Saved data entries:
....

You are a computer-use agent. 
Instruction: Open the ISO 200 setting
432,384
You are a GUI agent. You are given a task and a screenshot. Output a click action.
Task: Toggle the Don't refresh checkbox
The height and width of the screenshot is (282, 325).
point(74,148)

....

Would you mind giving all the records again exactly?

RESPONSE TO THE TASK:
You are a computer-use agent. 
Instruction: Open the ISO 200 setting
432,384
You are a GUI agent. You are given a task and a screenshot. Output a click action.
Task: Toggle the Don't refresh checkbox
The height and width of the screenshot is (282, 325).
point(74,148)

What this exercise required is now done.